分类: LINUX
2009-02-23 17:34:24
reference form :
http://www.ibm.com/developerworks/linux/library/l-anatomy-ext4/index.html?S_TACT=105AGX03&S_CMP=EDU
Linux kernel 2.6.28 release brings the first of a stable ext4 file system, the next generation of the extended file system. There are various improvements and innovations in the new ext4 file system. The improvements cover a number of feature angles from new functionality (new features), scalability (scaling beyond current file system constraints), reliability (in the face of failures), and of course, high performance.
history of the extended file system
Minix the first supported file system for Linux, low performance
ext1 introduced into Linux 0.96c in April 1992, using VFS, 2GB fs size support
ext2 January 1993, 2TB fs size support(2.6 extends that to 32TB)
ext3 November 2001, introduced the concept of journaling
ext4 introduced in the 2.6.19, stable in the 2.6.28(December 2008)
new functionality
Forward and backward compatibility
Ext4 is forward compatible in that you can mount an ext3 file system as an ext4 file system. You can also mount an ext4 file system as ext3 (backward compatible), but only if the ext4 file system does not use extents features.
Improving timestamp resolution and range
Ext4 has essentially future-proofed timestamps by extending them into a nanosecond LSB. The time range has also be extended with two additional bits to increase the lifetime by another 500 years.
scalability
Extending file system limits
Ext4 supports file systems of up to 1 exabyte in size (1000 petabytes). Files within ext4 may be up to 16TB in size (assuming 4KB blocks), which is eight times the limit in ext3. The subdirectory limit was extended with ext4, from 32KB directories deep to virtually unlimited. That may appear extreme, but one needs to consider the hierarchy of a file system that consumes an exabyte of storage. Directory indexing was also optimized to a hashed B-tree-like structure, so although the limits are much greater, ext4 supports very fast lookup times.
Extents
Ext4 replaces ext3's mechanism with extents to improve allocation and support a more efficient storage structure. An extent is simply a way to represent a contiguous sequence of blocks.

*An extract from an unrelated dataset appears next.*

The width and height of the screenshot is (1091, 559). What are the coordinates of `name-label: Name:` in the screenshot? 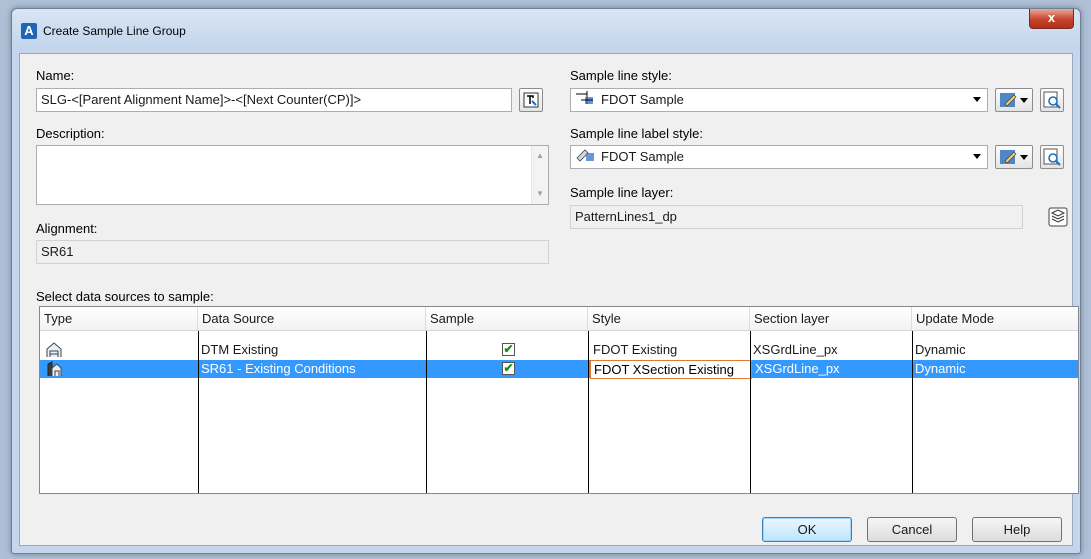 It's located at (56, 76).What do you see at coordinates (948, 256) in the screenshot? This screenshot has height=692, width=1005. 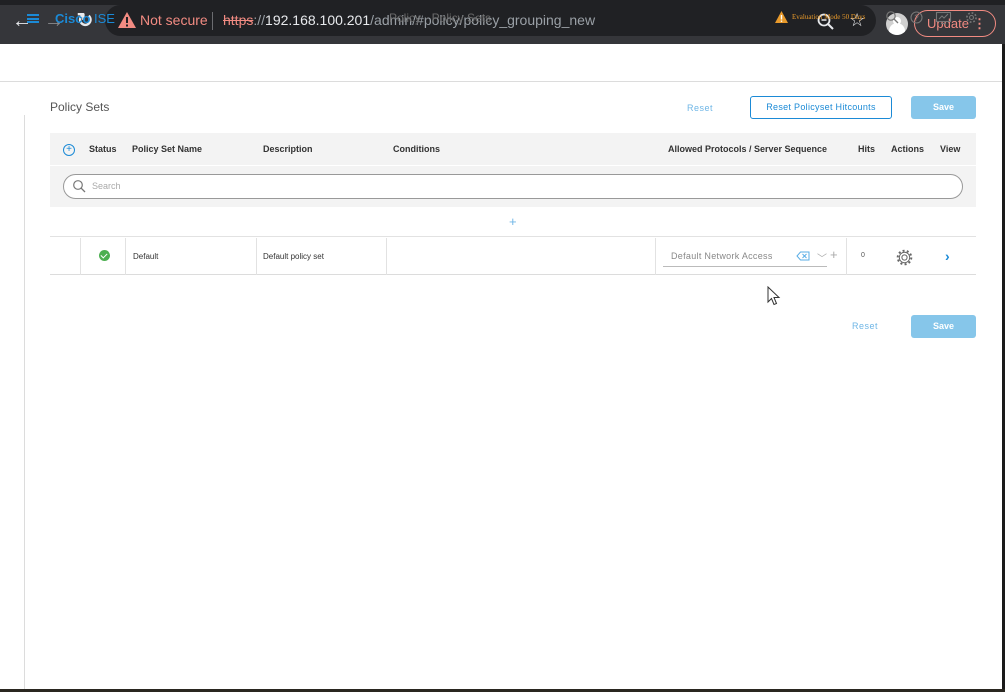 I see `chevron-right-icon: ›` at bounding box center [948, 256]. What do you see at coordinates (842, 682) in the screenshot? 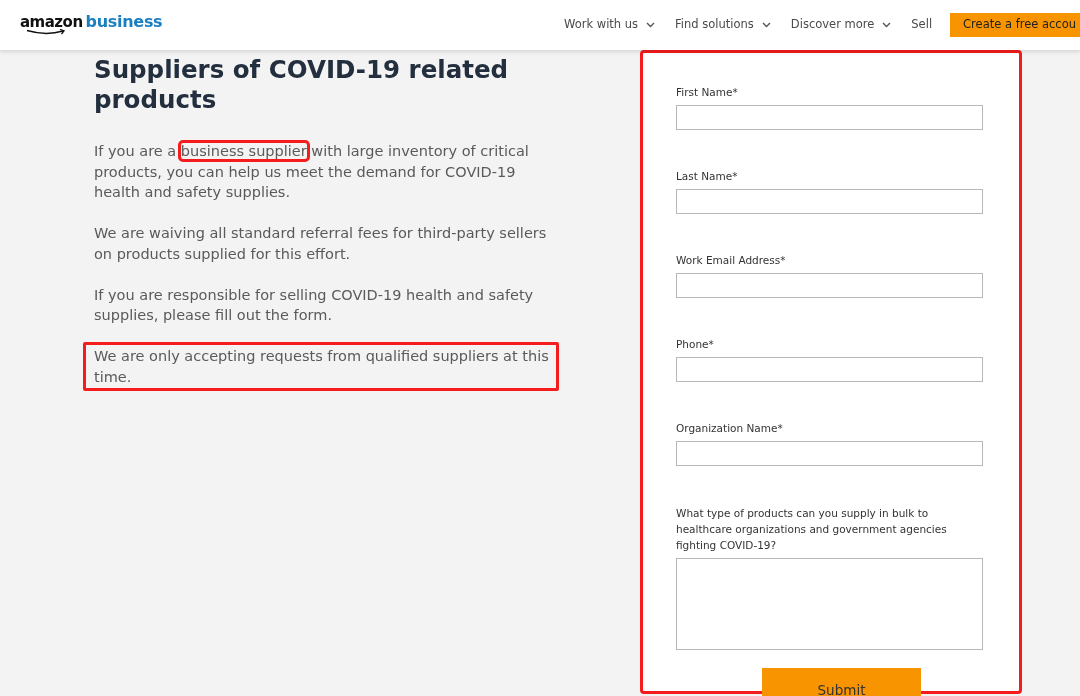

In doing this, metadata shrinks, because instead of maintaining information about where a block is stored, the extent maintains information about where a long list of contiguous blocks is stored (thus reducing the overall metadata storage).
reliability
Checksumming the file system journal
Ext4 implements checksumming of the journal to ensure that valid changes make their way to the underlying file system.
Online defragmentation
An online defragmentation tool exists to defragment both the file system and individual files for improved performance. The online defragmenter is a simple tool that copies files into a new ext4 inode that refers to contiguous extents.
The other aspect of online defragmentation is the reduced time required for a file system check (fsck). Ext4 marks unused groups of blocks within the inode table to allow the fsck process to skip them entirely to speed the check process. When the operating system decides to validate the file system because of internal corruption (which is inevitable as file systems increase in size and distribution), ext4's overall design means improved overall reliability.
performance
Ext4 provides a number of enhancements for improved performance:
File-level preallocation
Certain applications, such as databases or content streaming, rely on files to be stored in contiguous blocks (to exploit sequential block read optimization of drives as well as to maximize Read command-to-block ratios). Although extents can provide segments of contiguous blocks, another brute-force method is to preallocate very large sections of contiguous blocks in the size desired (as was implemented in the past with XFS). Ext4 implements this through a new system call that preallocates and initializes a file of a given size. You can then write the necessary data and provide bounded Read performance over the data.
Delaying block allocation
Another file size-based optimization is delayed allocation. This performance optimization delays the allocation of physical blocks on the disk until they are to be flushed to the disk. The key to this optimization is that by delaying the allocation of physical blocks until they need to be written to the disk, more blocks are present to allocate and write in contiguous blocks. This is similar to persistent preallocation except that the file system performs the task automatically. But if the size of the file is known beforehand, persistent preallocation is the best route.
Multi-block allocation
A final optimization—again, contiguous block related—is the block allocator for ext4. In ext3, the block allocator worked by allocating a single block at a time. When multiple blocks were necessary, it was possible to find contiguous data in non-contiguous blocks. Ext4 fixes this with a block allocator that allocates multiple blocks at a time, likely contiguous on disk. Like the previous optimizations, this optimization collects related data on the disk to optimize for sequential Read optimization.
The other aspect of multi-block allocation is the amount of processing required for allocating the blocks. Recall that ext3 performed allocation one block at a time. In the simplest units, that required a call to block allocation for each block. Allocating multiple blocks at a time requires many fewer calls to the block allocator, resulting in faster allocation and reduced processing.